• SELECTED EXCERPT:
Our choices reveal our desires. Jesus told his followers that, “out of the overflow of the heart the mouth speaks.” The question we should ask is, “What are our words and choices revealing about our hearts?” In the end, unless our hearts are centered on Christ, sinful desires can pull us under. 

Recently my wife and I decided that it was time for us to purchase a used vehicle. I am sure that many of you have undertaken this adventure with mixed success. We started with a general idea of what we wanted; ideally, a wagon type vehicle with AWD and low miles. With this and a price limit, we began the adventure.

Whenever you place constraints on how much to spend, you are likely to feel a tug to spend more. Why? Because unless you have no limit on what you can spend, it may be difficult to find your ideal car. Prioritizing our criteria will help us find an acceptable solution even if it is short of our ideal. For us, our top priority was to keep the cost under the agreed price.

Nevertheless, we still felt the tug to spend a little more to get closer to that ideal car. We were tempted to test drive that “perfect car” just to see what it was like even though it was above our price range. However, yielding to this desire could open the doors to either being sucked into spending more than we had budgeted or cause buyer’s remorse thinking, “If only!” when we purchase a cheaper vehicle.

This tug to compromise effects not only our purchase choices but also our moral choices. We may find ourselves making moral compromises that cause us to ask ourselves, “How did we get here?” Proverbs 7 offers us the answer by using the example of lust to illustrate the problem and solution.

• PROVIDED MATERIAL:
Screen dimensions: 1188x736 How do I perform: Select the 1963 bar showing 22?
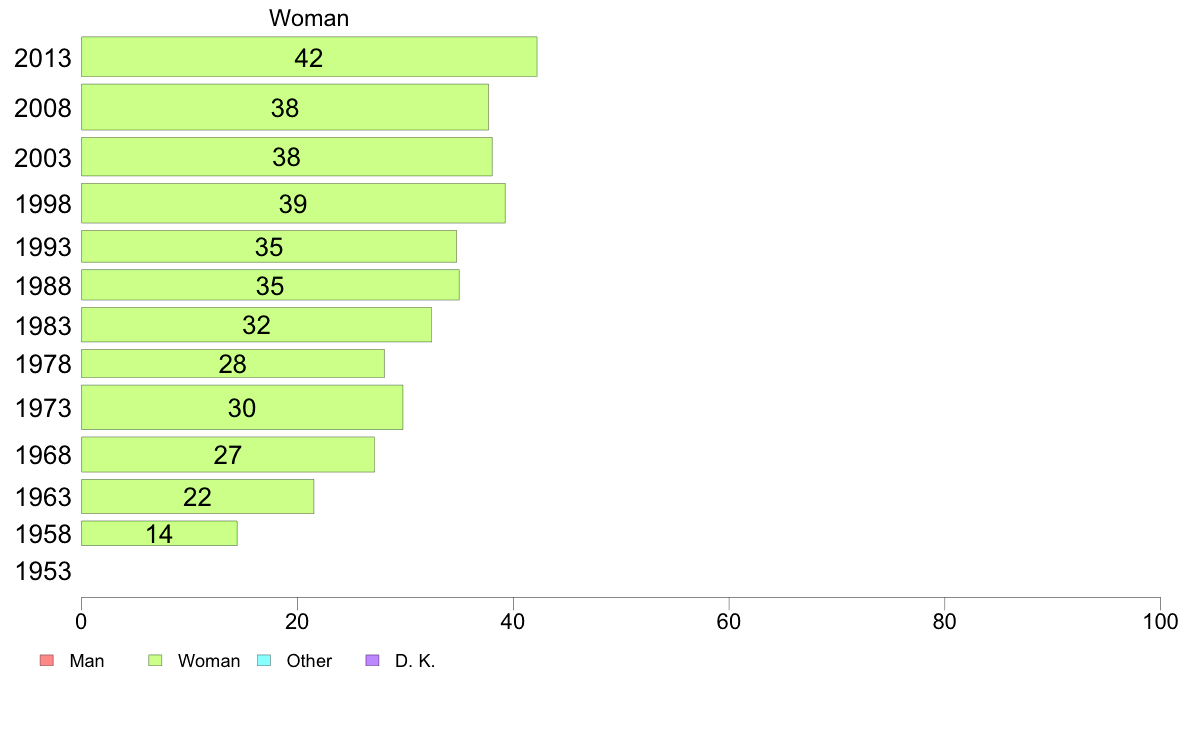tap(197, 496)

• AIM OF THE EXERCISE: Write out the passage about desires and choices between "Nevertheless, we still" and "problem and solution.", inclusive. The material is separate from the passage about desires and choices.

• EXERCISE SOLUTION:
Nevertheless, we still felt the tug to spend a little more to get closer to that ideal car. We were tempted to test drive that “perfect car” just to see what it was like even though it was above our price range. However, yielding to this desire could open the doors to either being sucked into spending more than we had budgeted or cause buyer’s remorse thinking, “If only!” when we purchase a cheaper vehicle.

This tug to compromise effects not only our purchase choices but also our moral choices. We may find ourselves making moral compromises that cause us to ask ourselves, “How did we get here?” Proverbs 7 offers us the answer by using the example of lust to illustrate the problem and solution.